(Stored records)
══════════
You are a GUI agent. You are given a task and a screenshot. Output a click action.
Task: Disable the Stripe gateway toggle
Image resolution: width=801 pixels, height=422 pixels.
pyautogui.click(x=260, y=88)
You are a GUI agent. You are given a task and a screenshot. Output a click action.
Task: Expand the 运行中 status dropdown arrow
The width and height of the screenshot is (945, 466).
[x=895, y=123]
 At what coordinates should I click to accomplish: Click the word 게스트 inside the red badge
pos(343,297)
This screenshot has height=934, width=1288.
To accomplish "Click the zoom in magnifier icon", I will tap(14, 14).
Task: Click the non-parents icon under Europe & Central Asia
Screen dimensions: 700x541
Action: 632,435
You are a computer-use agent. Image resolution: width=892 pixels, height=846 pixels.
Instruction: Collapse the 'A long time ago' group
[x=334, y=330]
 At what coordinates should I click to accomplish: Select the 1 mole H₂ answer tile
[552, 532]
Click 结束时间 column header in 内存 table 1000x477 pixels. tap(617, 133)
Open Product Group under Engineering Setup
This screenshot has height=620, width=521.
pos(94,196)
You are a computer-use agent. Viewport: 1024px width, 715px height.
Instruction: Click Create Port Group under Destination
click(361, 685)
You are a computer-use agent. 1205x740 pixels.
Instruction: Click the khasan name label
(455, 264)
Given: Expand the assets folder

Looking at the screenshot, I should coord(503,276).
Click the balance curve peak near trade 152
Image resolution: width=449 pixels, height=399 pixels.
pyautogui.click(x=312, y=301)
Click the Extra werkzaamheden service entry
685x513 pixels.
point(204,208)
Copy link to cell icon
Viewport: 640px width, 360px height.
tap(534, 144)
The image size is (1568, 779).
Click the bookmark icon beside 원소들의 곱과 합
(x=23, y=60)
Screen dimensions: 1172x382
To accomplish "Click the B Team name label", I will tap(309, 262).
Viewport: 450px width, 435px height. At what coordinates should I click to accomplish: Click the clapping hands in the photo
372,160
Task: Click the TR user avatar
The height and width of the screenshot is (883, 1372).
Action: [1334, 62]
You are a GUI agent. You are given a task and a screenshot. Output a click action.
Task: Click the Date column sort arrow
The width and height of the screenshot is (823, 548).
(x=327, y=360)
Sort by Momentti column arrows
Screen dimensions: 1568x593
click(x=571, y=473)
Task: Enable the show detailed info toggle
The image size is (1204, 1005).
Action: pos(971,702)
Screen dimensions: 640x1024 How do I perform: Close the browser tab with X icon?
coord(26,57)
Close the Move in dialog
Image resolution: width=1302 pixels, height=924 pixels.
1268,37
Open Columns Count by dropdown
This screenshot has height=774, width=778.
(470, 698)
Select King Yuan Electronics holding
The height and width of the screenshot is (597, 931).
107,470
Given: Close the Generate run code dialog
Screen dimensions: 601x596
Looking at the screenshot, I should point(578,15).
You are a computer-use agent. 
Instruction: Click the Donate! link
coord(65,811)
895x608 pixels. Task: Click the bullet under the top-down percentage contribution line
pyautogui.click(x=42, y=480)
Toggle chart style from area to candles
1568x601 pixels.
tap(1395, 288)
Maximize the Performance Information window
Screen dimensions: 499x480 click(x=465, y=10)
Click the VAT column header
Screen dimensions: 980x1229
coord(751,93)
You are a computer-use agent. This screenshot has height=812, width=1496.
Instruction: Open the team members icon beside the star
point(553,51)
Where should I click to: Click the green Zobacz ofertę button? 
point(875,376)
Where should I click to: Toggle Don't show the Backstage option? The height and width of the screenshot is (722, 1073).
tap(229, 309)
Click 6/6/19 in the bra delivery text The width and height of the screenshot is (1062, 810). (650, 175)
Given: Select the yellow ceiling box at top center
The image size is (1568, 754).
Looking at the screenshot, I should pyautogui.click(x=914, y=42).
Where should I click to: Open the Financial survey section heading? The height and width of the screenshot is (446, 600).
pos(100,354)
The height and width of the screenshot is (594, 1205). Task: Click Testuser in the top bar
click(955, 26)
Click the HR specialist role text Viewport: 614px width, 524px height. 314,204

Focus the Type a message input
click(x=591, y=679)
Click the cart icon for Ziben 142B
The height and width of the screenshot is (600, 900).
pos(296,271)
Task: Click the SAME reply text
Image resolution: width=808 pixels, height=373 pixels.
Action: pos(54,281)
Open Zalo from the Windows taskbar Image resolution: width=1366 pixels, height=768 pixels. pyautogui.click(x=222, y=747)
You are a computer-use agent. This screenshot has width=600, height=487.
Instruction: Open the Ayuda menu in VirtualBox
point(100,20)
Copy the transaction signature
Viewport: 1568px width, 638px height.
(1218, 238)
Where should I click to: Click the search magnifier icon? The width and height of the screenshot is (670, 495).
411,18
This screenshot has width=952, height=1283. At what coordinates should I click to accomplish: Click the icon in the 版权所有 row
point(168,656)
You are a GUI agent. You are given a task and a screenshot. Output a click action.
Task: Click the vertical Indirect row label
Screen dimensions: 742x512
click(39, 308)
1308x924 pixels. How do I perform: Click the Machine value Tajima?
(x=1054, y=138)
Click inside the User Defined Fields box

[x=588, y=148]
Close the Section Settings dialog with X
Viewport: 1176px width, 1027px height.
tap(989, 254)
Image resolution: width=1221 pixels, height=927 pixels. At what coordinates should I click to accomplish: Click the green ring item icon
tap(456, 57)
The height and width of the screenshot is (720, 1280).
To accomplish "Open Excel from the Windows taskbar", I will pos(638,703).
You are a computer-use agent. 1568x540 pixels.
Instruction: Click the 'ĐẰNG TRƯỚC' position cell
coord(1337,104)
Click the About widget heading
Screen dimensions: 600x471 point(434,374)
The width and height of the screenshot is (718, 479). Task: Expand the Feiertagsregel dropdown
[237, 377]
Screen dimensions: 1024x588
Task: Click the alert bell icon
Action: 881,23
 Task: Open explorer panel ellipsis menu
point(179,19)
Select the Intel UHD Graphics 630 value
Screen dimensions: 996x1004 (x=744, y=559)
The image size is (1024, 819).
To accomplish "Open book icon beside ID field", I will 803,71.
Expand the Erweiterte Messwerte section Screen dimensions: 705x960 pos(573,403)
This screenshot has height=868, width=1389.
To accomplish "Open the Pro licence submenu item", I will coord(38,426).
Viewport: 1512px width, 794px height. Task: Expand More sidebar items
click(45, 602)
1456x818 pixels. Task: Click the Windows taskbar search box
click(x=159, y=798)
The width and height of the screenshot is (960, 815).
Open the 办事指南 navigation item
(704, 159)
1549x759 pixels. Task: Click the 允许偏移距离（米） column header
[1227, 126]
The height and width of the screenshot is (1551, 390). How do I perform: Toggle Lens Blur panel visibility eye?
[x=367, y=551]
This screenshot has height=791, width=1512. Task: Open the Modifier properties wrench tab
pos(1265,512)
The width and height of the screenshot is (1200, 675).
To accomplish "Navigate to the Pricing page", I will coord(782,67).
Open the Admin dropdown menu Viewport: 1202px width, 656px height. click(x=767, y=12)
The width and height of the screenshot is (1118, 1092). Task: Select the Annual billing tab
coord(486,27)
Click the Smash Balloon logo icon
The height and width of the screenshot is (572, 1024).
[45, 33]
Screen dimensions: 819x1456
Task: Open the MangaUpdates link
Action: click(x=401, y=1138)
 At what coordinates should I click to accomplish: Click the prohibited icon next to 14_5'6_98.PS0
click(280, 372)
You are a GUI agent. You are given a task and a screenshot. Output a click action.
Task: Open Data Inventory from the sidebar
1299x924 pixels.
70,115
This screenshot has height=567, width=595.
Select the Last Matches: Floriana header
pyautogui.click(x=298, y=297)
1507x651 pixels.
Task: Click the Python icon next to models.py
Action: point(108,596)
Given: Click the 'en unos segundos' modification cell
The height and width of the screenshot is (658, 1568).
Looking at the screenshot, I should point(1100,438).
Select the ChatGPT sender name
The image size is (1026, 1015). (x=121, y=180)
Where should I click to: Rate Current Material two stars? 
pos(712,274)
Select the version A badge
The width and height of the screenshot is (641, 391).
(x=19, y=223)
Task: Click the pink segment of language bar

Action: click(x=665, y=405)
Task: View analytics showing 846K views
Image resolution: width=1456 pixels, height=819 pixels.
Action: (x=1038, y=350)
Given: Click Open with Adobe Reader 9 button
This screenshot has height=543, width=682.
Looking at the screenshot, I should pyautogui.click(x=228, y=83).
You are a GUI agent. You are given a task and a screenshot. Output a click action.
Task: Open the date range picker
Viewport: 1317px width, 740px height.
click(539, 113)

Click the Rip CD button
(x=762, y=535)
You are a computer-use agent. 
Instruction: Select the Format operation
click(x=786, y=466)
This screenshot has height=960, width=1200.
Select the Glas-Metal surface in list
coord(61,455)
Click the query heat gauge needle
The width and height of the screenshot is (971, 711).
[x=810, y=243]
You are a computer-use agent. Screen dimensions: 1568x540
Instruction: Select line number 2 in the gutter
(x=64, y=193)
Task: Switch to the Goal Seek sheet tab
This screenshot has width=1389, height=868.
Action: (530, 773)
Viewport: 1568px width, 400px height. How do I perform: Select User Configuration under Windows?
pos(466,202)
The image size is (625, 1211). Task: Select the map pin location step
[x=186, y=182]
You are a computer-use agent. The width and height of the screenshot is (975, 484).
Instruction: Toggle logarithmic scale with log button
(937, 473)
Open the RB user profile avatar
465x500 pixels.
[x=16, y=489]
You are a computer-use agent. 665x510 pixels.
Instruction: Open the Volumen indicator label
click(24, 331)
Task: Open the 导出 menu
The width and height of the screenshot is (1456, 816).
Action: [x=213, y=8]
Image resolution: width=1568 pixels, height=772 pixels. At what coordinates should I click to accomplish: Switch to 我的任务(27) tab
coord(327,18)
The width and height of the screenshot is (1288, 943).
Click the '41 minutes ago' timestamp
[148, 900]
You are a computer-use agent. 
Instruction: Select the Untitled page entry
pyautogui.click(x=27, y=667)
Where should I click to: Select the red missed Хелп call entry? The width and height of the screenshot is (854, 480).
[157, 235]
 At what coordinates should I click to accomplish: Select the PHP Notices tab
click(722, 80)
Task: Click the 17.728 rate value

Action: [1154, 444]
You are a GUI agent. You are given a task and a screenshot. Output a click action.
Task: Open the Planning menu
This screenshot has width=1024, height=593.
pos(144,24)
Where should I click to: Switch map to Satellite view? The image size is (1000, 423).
══════════
_WHAT THE EXERCISE ASKS_. Within the records above, each line containing "text" is to be returned.

_SOLVED EXERCISE_.
Click 6/6/19 in the bra delivery text The width and height of the screenshot is (1062, 810). (650, 175)
Click the HR specialist role text Viewport: 614px width, 524px height. 314,204
Task: Click the SAME reply text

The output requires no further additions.